The maximum capacity for authentication and authorization caches (respectively).

dbms.security.auth_cache_max_capacity=10000

Set to log successful authentication events to the security log.

If this is set to false only failed authentication events will be logged, which

could be useful if you find that the successful events spam the logs too much,

and you do not require full auditing capability.

dbms.security.log_successful_authentication=true

================================================

LDAP Auth Provider Configuration

================================================

URL of LDAP server to use for authentication and authorization.

The format of the setting is <protocol>://<hostname>:<port>, where hostname is the only required field.

The supported values for protocol are ldap (default) and ldaps.

The default port for ldap is 389 and for ldaps 636.

For example: ldaps://ldap.example.com:10389.

#

NOTE: You may want to consider using STARTTLS (dbms.security.ldap.use_starttls) instead of LDAPS

for secure connections, in which case the correct protocol is ldap.

dbms.security.ldap.host=localhost

Use secure communication with the LDAP server using opportunistic TLS.

First an initial insecure connection will be made with the LDAP server, and then a STARTTLS command

will be issued to negotiate an upgrade of the connection to TLS before initiating authentication.

dbms.security.ldap.use_starttls=false

The LDAP referral behavior when creating a connection. This is one of follow, ignore or throw.

follow automatically follows any referrals

ignore ignores any referrals

throw throws an exception, which will lead to authentication failure

dbms.security.ldap.referral=follow

The timeout for establishing an LDAP connection. If a connection with the LDAP server cannot be

established within the given time the attempt is aborted.

A value of 0 means to use the network protocol's (i.e., TCP's) timeout value.

dbms.security.ldap.connection_timeout=30s

The timeout for an LDAP read request (i.e. search). If the LDAP server does not respond within

the given time the request will be aborted. A value of 0 means wait for a response indefinitely.
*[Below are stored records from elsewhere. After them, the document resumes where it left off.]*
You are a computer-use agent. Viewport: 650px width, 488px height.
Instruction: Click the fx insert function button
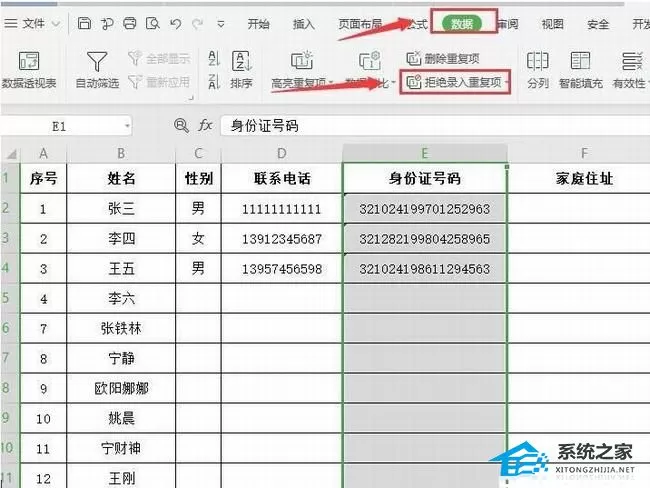(x=205, y=125)
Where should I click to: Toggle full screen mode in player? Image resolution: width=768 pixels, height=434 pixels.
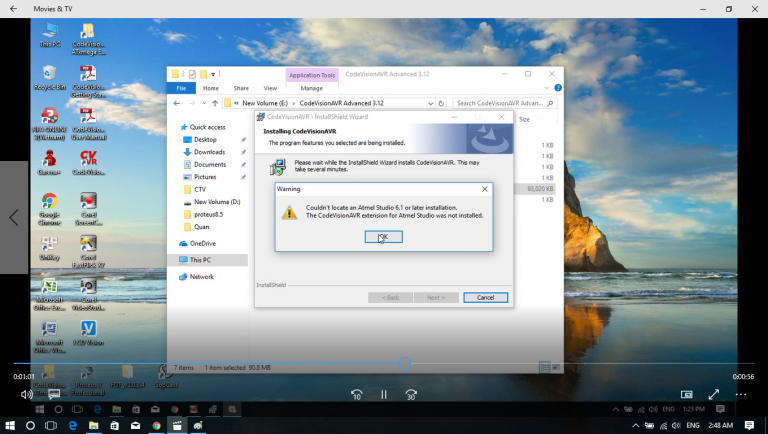point(713,394)
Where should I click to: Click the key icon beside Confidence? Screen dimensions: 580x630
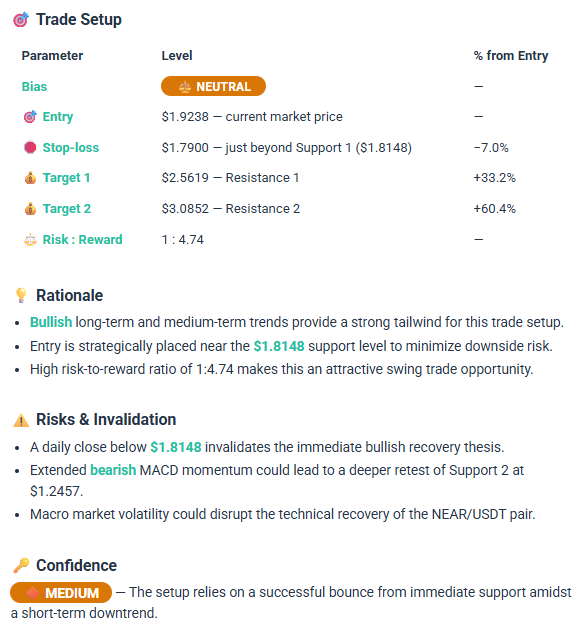[x=21, y=565]
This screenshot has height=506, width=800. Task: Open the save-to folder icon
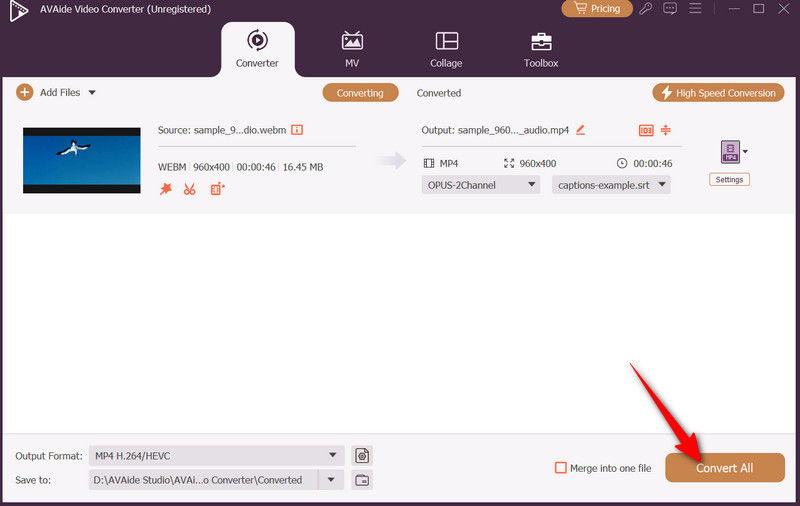pos(362,480)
dbms.security.ldap.read_timeout=30s

----------------------------------

LDAP Authentication Configuration

----------------------------------

LDAP authentication mechanism. This is one of simple or a SASL mechanism supported by JNDI,

for example DIGEST-MD5. simple is basic username

and password authentication and SASL is used for more advanced mechanisms. See RFC 2251 LDAPv3

documentation for more details.

dbms.security.ldap.authentication.mechanism=simple

LDAP user DN template. An LDAP object is referenced by its distinguished name (DN), and a user DN is

an LDAP fully-qualified unique user identifier. This setting is used to generate an LDAP DN that

conforms with the LDAP directory's schema from the user principal that is submitted with the

authentication token when logging in.

The special token {0} is a placeholder where the user principal will be substituted into the DN string.

dbms.security.ldap.authentication.user_dn_template=uid={0},ou=users,dc=example,dc=com

Determines if the result of authentication via the LDAP server should be cached or not.
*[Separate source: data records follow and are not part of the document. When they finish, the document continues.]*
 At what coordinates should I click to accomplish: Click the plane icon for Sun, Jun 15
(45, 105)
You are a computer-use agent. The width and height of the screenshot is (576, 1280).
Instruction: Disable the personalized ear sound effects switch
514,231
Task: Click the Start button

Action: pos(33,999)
Caching is used to limit the number of LDAP requests that have to be made over the network

for users that have already been authenticated successfully. A user can be authenticated against

an existing cache entry (instead of via an LDAP server) as long as it is alive

(see dbms.security.auth_cache_ttl).

An important consequence of setting this to true is that

Neo4j then needs to cache a hashed version of the credentials in order to perform credentials

matching. This hashing is done using a cryptographic hash function together with a random salt.

Preferably a conscious decision should be made if this method is considered acceptable by

the security standards of the organization in which this Neo4j instance is deployed.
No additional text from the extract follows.